Discarded felon list leaves many questions behind

Michael Thomas does not know whether he will vote Nov. 2.

Thomas is a convicted felon, who has not had his rights restored.

However, he has a voter’s registration card, which he received in September, from the Leon County Supervisor of Elections office.

In the state of Florida, convicted felons cannot vote unless they have been granted their rights.

So how did Thomas receive a voter’s registration card?

“Thomas’s name may have not been on the felon list for 2004,” City Commissioner Andrew Gillum said.

“His name may have appeared on the felon list in the year that he received his conviction.”

Gillum said the names on the felon list for 2004 contained names of felons from 2002-2004.

“If he did not commit a felony in that period, his name would not be on the list to stop him from voting or from receiving a voter’s registration card,” Gillum explained.

“There is no database for us to check to see who is a felon or not,” said Leon County Supervisor of Elections Ion Sancho.

“We don’t know how many felons have voter’s registration cards, and there really is no way for us to check.”

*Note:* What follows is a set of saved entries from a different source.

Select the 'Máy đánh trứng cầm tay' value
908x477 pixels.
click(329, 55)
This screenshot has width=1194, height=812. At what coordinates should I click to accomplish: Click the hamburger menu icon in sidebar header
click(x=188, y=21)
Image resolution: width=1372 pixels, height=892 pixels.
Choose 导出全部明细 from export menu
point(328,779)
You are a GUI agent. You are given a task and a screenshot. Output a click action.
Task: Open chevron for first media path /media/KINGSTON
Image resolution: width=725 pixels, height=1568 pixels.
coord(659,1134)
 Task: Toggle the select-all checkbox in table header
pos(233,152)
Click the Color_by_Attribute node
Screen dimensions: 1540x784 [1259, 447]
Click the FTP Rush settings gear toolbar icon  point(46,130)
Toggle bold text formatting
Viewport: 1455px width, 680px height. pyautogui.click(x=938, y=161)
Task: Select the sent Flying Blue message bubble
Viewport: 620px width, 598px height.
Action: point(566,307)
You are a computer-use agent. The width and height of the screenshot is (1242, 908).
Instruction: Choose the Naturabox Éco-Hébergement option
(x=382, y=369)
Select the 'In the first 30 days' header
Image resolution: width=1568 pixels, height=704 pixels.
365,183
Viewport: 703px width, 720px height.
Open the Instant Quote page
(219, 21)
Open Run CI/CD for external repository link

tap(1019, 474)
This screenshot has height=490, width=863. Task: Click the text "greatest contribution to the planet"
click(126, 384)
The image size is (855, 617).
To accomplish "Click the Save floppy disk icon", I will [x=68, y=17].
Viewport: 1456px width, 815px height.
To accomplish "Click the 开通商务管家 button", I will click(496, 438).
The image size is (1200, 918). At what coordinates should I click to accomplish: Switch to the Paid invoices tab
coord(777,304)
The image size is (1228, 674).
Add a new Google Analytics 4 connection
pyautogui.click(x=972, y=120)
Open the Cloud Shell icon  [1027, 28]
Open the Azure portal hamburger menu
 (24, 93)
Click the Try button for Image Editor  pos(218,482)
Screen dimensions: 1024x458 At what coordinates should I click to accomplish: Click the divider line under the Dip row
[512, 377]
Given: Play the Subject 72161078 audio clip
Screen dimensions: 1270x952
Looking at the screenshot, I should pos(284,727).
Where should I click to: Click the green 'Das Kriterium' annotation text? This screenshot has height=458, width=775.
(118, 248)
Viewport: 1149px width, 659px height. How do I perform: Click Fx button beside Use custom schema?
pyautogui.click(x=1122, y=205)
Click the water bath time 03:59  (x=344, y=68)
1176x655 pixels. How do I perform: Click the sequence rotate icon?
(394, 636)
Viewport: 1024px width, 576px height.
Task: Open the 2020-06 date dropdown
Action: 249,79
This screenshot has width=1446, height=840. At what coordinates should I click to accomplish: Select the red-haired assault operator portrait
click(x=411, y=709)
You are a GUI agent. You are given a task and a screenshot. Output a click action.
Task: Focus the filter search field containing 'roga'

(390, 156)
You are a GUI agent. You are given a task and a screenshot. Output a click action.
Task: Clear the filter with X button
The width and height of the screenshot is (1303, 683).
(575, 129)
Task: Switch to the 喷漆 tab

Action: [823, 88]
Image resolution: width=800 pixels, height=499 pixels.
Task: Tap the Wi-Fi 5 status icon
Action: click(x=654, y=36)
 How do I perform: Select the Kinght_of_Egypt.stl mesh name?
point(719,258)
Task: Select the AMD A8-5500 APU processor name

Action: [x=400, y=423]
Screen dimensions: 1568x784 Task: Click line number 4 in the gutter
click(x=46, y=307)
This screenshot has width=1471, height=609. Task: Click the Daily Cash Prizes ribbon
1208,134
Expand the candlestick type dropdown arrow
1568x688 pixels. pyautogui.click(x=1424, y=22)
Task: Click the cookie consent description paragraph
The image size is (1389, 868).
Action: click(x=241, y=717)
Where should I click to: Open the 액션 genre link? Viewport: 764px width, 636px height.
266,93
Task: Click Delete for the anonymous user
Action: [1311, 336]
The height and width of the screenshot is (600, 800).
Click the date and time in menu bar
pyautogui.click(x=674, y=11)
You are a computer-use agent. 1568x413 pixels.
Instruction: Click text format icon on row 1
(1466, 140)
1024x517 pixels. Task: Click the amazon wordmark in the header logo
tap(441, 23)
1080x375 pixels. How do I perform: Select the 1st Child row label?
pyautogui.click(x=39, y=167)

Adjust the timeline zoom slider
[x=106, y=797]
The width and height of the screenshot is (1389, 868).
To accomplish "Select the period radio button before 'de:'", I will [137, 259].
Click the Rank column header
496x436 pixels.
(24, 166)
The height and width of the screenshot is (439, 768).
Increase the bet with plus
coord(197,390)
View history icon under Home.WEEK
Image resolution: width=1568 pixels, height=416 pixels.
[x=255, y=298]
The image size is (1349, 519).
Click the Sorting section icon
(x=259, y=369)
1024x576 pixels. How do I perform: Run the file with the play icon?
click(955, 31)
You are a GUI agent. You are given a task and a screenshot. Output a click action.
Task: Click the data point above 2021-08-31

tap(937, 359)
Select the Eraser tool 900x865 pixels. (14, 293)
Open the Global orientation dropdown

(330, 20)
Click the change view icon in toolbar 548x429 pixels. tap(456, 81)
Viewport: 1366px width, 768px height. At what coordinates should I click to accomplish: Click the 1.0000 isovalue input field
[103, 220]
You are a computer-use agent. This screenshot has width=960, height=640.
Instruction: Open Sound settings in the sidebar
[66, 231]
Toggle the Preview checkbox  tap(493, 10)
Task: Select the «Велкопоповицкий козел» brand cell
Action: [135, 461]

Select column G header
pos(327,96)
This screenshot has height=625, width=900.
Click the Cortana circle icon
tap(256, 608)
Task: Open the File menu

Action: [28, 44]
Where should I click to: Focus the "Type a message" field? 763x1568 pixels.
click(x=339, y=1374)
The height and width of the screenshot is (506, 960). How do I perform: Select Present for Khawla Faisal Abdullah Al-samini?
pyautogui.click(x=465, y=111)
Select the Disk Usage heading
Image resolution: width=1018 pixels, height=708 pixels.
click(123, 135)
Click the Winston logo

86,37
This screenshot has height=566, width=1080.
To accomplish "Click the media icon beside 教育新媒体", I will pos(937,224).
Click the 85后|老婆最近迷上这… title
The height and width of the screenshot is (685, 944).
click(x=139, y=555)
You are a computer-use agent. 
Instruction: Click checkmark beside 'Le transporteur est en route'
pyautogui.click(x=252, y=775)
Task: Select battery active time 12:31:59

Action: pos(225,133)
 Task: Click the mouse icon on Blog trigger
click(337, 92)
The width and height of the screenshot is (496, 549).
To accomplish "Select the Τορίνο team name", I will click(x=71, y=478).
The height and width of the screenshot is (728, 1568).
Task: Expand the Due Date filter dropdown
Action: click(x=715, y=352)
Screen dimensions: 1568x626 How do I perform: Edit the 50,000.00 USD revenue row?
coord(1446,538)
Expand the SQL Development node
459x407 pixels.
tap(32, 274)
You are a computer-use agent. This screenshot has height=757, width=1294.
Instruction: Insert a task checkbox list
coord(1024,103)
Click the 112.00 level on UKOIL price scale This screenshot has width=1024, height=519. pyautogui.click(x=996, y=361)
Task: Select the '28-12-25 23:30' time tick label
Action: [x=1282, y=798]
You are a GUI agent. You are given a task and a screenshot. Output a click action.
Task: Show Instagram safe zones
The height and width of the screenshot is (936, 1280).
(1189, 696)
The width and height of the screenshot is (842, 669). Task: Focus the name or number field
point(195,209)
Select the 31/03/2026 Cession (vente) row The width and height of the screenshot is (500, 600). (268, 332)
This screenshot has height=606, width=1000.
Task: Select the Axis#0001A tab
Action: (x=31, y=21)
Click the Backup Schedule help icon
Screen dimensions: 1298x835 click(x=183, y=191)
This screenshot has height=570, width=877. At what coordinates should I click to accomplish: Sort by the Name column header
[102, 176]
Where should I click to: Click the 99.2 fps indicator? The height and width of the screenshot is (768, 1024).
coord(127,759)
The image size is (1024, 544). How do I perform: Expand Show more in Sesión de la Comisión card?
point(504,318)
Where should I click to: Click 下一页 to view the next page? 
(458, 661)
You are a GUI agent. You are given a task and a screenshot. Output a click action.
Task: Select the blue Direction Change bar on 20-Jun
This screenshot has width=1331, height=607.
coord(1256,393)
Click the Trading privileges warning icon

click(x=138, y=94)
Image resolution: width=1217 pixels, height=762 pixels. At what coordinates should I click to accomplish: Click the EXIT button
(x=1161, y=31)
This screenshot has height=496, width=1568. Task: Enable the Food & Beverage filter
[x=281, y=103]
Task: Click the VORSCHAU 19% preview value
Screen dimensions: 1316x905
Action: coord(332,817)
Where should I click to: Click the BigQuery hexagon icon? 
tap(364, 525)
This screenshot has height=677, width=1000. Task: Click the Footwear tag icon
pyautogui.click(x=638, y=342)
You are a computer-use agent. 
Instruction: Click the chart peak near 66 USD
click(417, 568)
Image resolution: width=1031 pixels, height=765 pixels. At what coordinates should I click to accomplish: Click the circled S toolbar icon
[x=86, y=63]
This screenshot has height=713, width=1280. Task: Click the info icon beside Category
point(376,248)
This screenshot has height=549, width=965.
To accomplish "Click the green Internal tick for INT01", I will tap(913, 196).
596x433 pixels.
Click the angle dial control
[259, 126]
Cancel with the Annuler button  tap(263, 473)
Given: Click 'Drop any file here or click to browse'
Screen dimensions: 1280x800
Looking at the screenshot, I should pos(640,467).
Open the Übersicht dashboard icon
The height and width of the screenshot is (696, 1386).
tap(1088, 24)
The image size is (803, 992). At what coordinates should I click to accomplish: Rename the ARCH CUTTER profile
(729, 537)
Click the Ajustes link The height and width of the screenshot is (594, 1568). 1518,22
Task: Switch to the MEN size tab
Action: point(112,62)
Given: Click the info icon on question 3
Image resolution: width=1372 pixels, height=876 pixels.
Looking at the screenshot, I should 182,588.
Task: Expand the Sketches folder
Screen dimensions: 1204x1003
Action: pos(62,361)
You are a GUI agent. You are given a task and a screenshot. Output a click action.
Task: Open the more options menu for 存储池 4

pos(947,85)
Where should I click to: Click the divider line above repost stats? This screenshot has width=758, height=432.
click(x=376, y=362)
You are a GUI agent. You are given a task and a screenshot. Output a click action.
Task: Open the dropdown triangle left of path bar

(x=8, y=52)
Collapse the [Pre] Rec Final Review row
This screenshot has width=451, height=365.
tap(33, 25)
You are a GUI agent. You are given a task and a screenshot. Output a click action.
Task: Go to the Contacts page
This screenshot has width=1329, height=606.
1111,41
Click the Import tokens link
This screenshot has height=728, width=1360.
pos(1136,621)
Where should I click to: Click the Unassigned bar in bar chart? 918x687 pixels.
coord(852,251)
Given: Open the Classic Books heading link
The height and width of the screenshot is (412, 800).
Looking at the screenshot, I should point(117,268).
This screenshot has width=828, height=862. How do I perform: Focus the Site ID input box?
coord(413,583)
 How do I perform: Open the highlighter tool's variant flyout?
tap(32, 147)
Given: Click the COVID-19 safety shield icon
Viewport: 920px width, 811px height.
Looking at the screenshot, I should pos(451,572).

“Because Florida’s felon list was thrown out in May 2004, we cannot decide who or who is not a felon and is not allowed to vote,” he said.

Those people whose names would have still been on the felon list may be able to vote.

Sancho said if a felon whose name was on the list has a voter’s registration card, he or she can vote.

But there are some people who do not think this is a good idea.

“Convicted felons in the state of Florida cannot vote,” Gillum said.

“If a convicted felon votes, he or she can be convicted and jailed for voting fraud.”

Sancho said Florida released its felon list earlier this year.

Gillum said when the list was first released, it was not open to the media because it was inaccurate.

After numerous lawsuits from different media, a court decision allowed the list to be viewed by the media.

Gillum said the media could not make copies of the list or take notes from it. Gillum and Sancho both said the list is now null and void because it was inaccurate.

According to an article in the October 2004 issue of Vanity Fair magazine, there were more than 50,000 names placed on Florida’s felon list during the 2000 election.

Of the 50,000 names 20,000 of them were inaccurate. On this year’s list, 800 of the 27,000 names of suspected felons were inaccurate.

Since the list was released and thrown out, 19 names have been cleared, meaning those people were found to have either not been a felon at all or were a felon who had their rights restored.

As for Thomas, he says he is still confused.

“I want to vote. I need to vote, but I don’t want to end up back in jail,” Thomas said.